Distemper — a highly contagious and often fatal virus — has surged both locally and across California since the shutdowns caused by COVID-19 mitigation measures began. Kern County is generally known as a place where distemper is prevalent, but some local experts say this outbreak is the worst it has been in several years.

"We did have an outbreak here about three or four years ago, but honestly it was nothing compared to the scale of what we're seeing now," said Dawn Romero, rescue coordinator for Unity K9 Express Rescue and Outreach. "I have never wanted to quit rescue so much as I have in the last six months and I'm pretty tough."

According to the American Veterinary Medical Association, distemper attacks the respiratory, gastrointestinal and nervous systems of puppies and dogs. It can mimic other respiratory infections, but when the disease infects the brain, dogs often have to be put down.

It can be devastating for local pet owners who can do little once a dog contracts the virus.

Linda Jones adopted a brown and black spotted Lab mix from Kern County Animal Services in October as a companion for her Scottish terrier, Daisy. She named the adopted dog Buddy, and initially both animals got along well.

But three days after adoption, Buddy started showing symptoms of distemper, which Jones believes he contracted while in the shelter. The dog was lethargic and had a fever. Eventually, Buddy stopped eating all but a few bites. When Jones contacted Animal Services, she said they informed her Buddy needed to be euthanized.

"I'm still very upset about it. He was a very exceptional dog," Jones said. "I've had two like that in my lifetime, but he was very exceptional, very sweet, very loving, playful, kind, smart."

Daisy was put at risk of contracting the disease, but she was protected because she was vaccinated against distemper.

Jones blames the shelter for not taking more precautions against adopting out a dog that was positive for the virus. But shelters have struggled to manage outbreaks amid a surge of animals being directed through their doors.

Distemper sometimes takes five weeks to develop symptoms. And although both the county and city shelters vaccinate and isolate incoming dogs, the disease can go undetected before a dog is allowed to integrate with others.

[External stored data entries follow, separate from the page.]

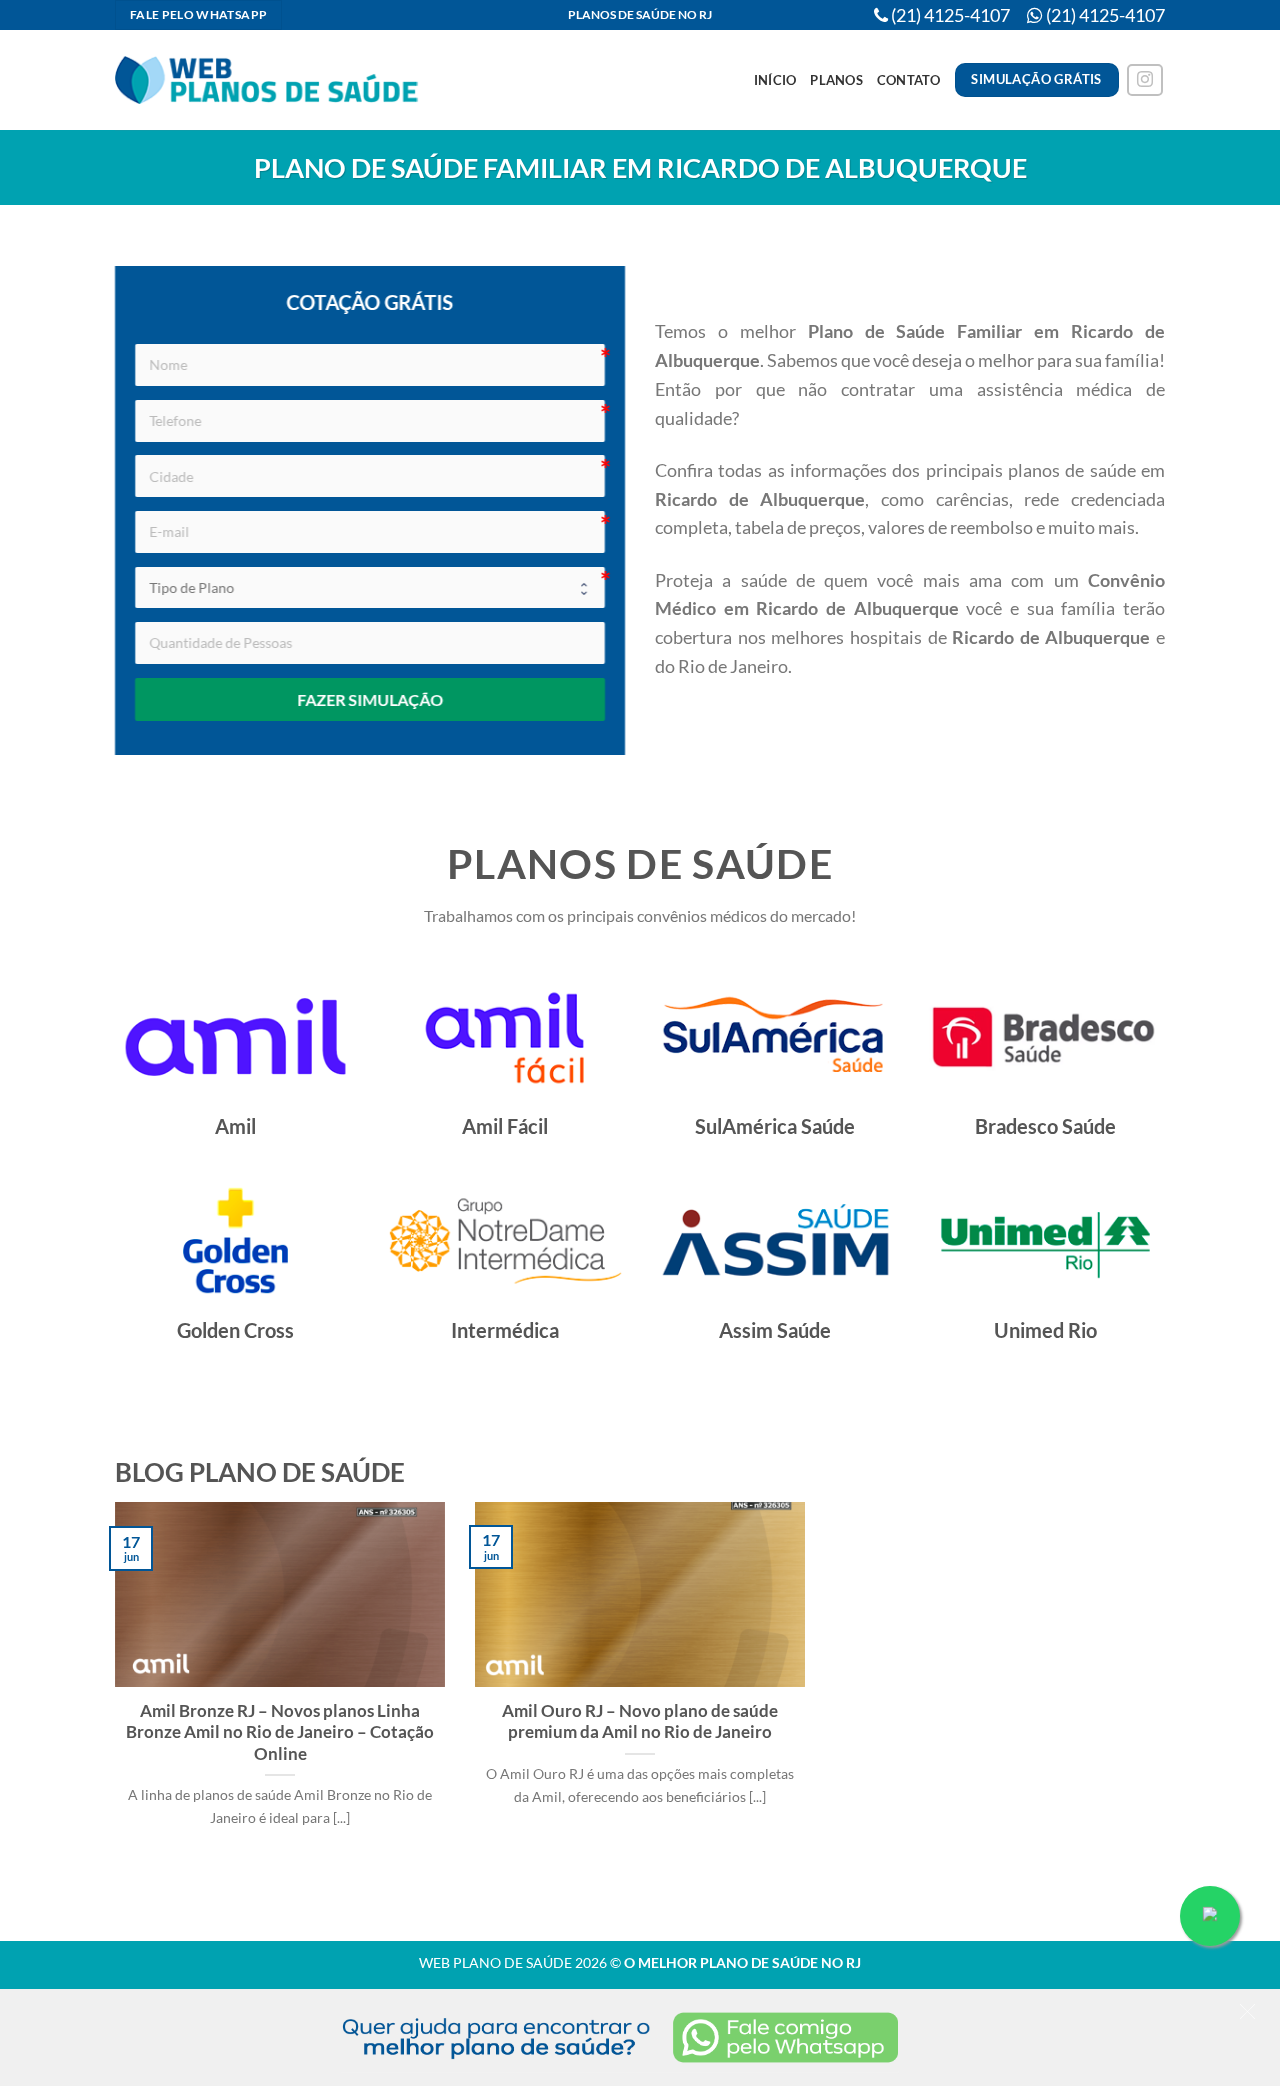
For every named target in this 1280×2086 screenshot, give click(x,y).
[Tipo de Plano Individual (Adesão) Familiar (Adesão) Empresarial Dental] (370, 588)
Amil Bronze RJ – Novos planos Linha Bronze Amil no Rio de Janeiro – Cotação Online (280, 1732)
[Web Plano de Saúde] (268, 80)
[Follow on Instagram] (1145, 80)
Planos (836, 80)
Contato (909, 80)
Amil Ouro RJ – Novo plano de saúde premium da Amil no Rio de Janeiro (640, 1722)
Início (775, 80)
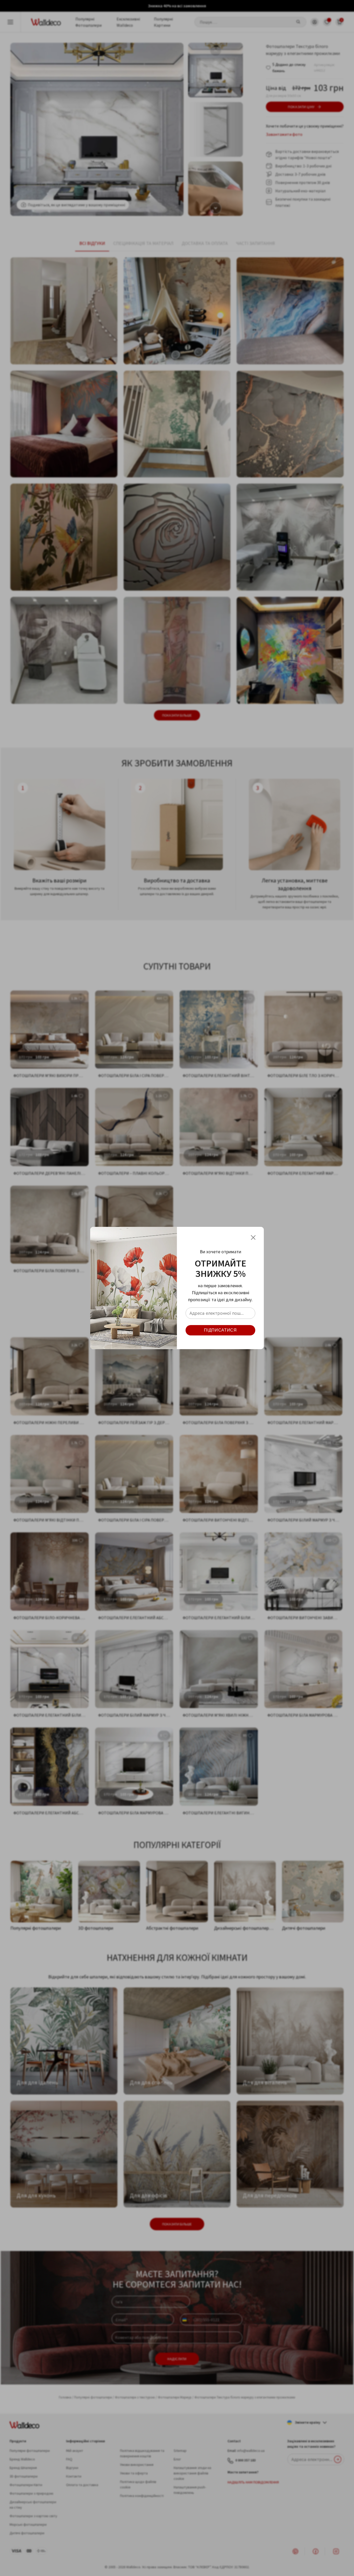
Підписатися (220, 1330)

"We're exhausted, to put it frankly. It really takes a toll on us," said Nicole Gitzke, community engagement coordinator at the Bakersfield Animal Care Center. "Our goal, and any goal at any of these shelters, is to make sure that these dogs get a second chance, and if they are getting a disease, they are not getting a second chance."

The city's shelter has stopped taking in new animals and reached out to a distemper expert as it tries to get a handle on the outbreak.

Communitywide, the shelters and animal advocates have pushed for vaccination as a key tool to bring down the distemper outbreak. After the initial vaccine schedule, dogs must receive a shot per year to remain protected against distemper.

The county is holding a free vaccine clinic from 5 to 6:30 p.m. Tuesday at its 3951 Fruitvale Ave. location.

Unity K9 Express also held a vaccine clinic on Saturday.

"We, again, are doing everything we can to get vaccinations out into the community," said Kern County Animal Services Director Nick Cullen. "It is a major, major concern and we're trying to do everything we can to offer prophylactics for the community pets, because that's the only solution."